▶ _WORK ITEM_:
In the listing below, pick out lines with "Services".

▶ _DATA FOR REVIEW_:
----

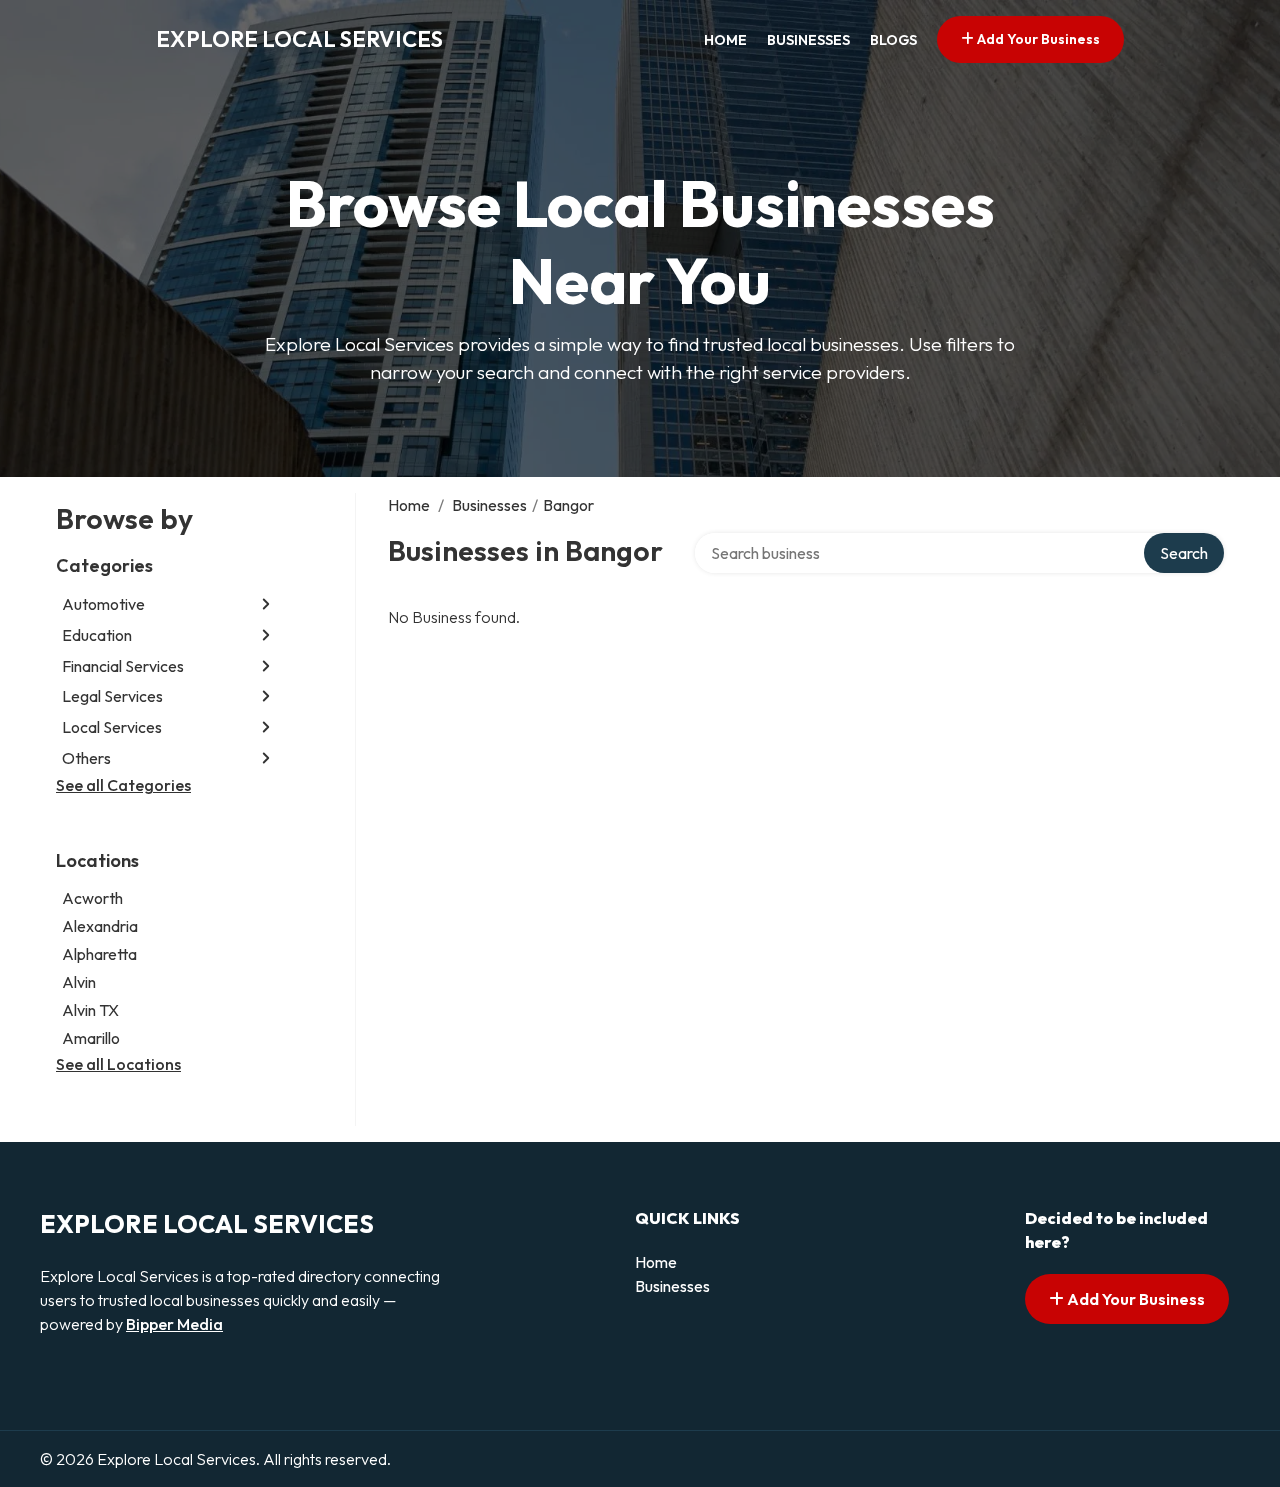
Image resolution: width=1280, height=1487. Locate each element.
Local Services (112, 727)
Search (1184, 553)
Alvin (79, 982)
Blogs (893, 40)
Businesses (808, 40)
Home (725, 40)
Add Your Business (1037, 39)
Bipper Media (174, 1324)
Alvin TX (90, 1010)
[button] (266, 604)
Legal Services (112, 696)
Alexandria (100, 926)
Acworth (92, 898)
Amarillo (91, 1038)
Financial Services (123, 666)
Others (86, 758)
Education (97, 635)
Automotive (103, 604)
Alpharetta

----

▶ _SOLUTION TO THIS TASK_:
Local Services (112, 727)
Legal Services (112, 696)
Financial Services (123, 666)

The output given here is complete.